My parents loved to travel. When my sister and I were young and money was tight, the family would go on occasional road trips…usually within a day’s ride from home. In our teens, money was a bit more plentiful, so my folks decided to take us on a trip to Spain.
My sister was about 18-years-old and I was two years younger when we made our trans-Atlantic jaunt. The first city in Spain we visited was Madrid, a very large, bustling town rich with museums and culture. I remember seeing some of the sights with my parents, but my most vivid memories of Madrid were when my sister and I were left on our own to explore.
Latin men, as you may have heard, are not shy about pursuing women. My sister and I were young, attractive (if I say so myself) and we had long, very blonde hair. Apparently, we were irresistible to Spanish men, both young and old. As we would walk down the streets of the city, men would follow us, attempting to engage us in conversation. I spoke barely any Spanish, but from their gestures and insistent chattering, I surmised that they were trying to sell us something – so I kept walking briskly, waving my hand and saying, “No, gracias, NO gracias!” My sister began to laugh when we finally left the men behind. “You dork!” She snorted, “They were telling you how beautiful you were and what pretty blonde hair you had – and you were all, “No, thank you. NO, thank you!”
One evening, as we sat in an outdoor café for a late dinner, the very attentive and handsome waiter flirted with us as he provided excellent service. At one point, he asked us if we would like to go to the discoteca with him and a friend when his shift finished. It seemed fun and harmless – who didn’t like to dance? While my sister was hesitant, I had been recently freed from my nine-month stint in a bulky body cast and felt that I had a lot of living to catch up on. I pressed, appealing to her sympathetic nature and she finally, reluctantly agreed. From that point on, the waiter staked his claim. When other men who were passing through the square stopped at our table to express their admiration, our waiter, assisted by his coworkers, would swarm the table, firmly and loudly telling the interlopers to move along.

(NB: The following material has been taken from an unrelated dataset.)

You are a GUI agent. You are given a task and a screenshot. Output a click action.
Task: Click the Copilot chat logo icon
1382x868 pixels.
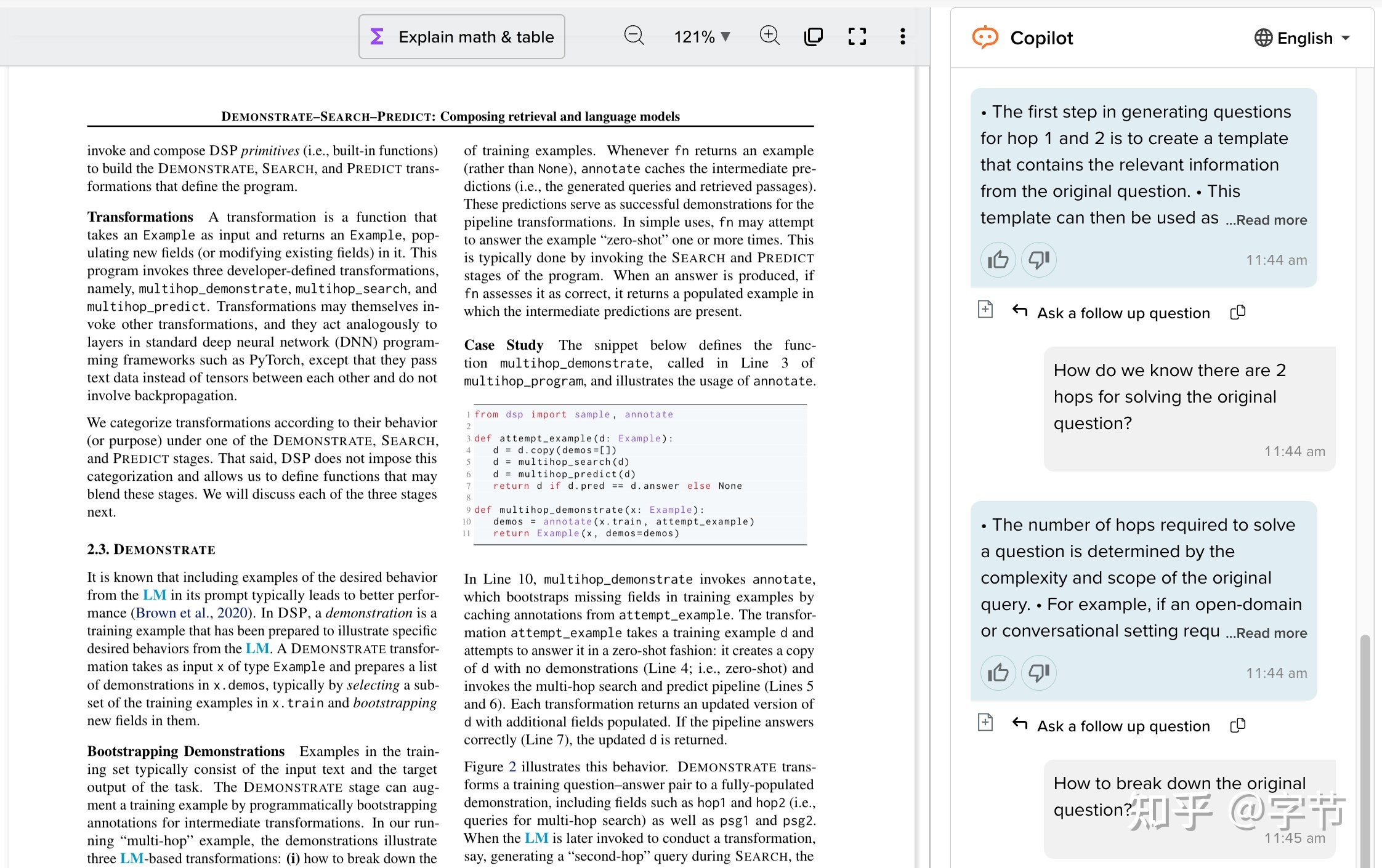tap(985, 38)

After his shift ended, the waiter and his friend came to our table to collect us and escort us to the discoteca. We had been to discos in America – complete with a large dance floor, light shows, and tables where one could have a drink and converse. Well, ATTEMPT to converse in our case — the friend spoke some broken English (the waiter nearly none) and my sister spoke passable Spanish (I only knew a few words and phrases), so the conversation was slow and uneasy. However, when we walked into the small, very dark discoteca, we were surprised and a bit alarmed. The alarm only grew as we made our way to our seats – passing by several high-backed booths, the couples pressed tightly together and, in some cases, writhing together in the gloom.

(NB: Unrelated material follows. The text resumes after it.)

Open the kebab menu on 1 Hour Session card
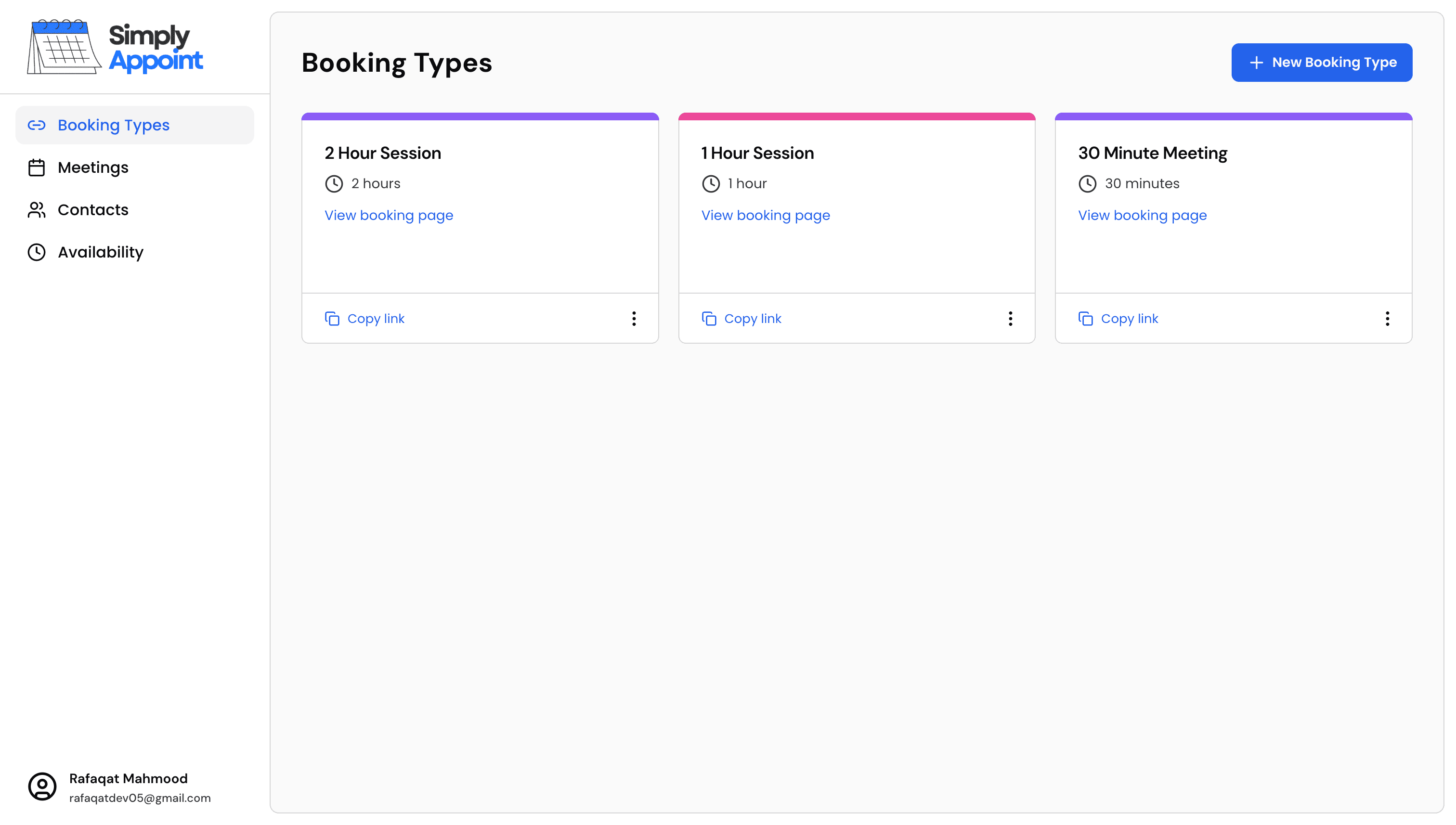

We four settled into our own shadowy booth and the waiter invited me to dance once or twice on an incredibly tiny dance floor. But mostly, we sat in that booth, my sister and I attempting to communicate and ignore the muffled noises coming from the neighboring booths. The waiter and his friend had other ideas and when they decided to make their moves and we shared awkward kisses (complete with waaaayyyy too much tongue), I decided enough was enough. But how to communicate this to my sister without offending or angering our “dates”?
I raised my eyebrows a bit as I looked at my sis and said, “I sincerely offer my deepest apologies for the misguided adventure and I surmise we should escape.” I was hoping if I used big words and spoke rapidly, the waiter’s friend would not be able to follow the conversation. My sister caught on right away, “I concur with your assessment, sibling. We are overdue for departure.” She then began to explain to our companions that, as it was late, we had to get back to the hotel before my father, (“a very angry man,” she embellished) became worried and came looking for us. The Spaniards exchanged alarmed looks! They tentatively offered to walk with us to the hotel, but my sister assured them it was better for their safety if they were nowhere near us when we arrived.
We parted ways with our Spanish acquaintances outside the discoteca (can you call someone who had their tongue down your throat an acquaintance?) My sister and I giggled with relief and about the absurdity of the whole situation as we made our way back to the hotel. I don’t think our parents even noticed that we were roaming the streets of Madrid so late that night – and it’s not something we did again during that trip. One experience with overly ardent Latin men was more than enough!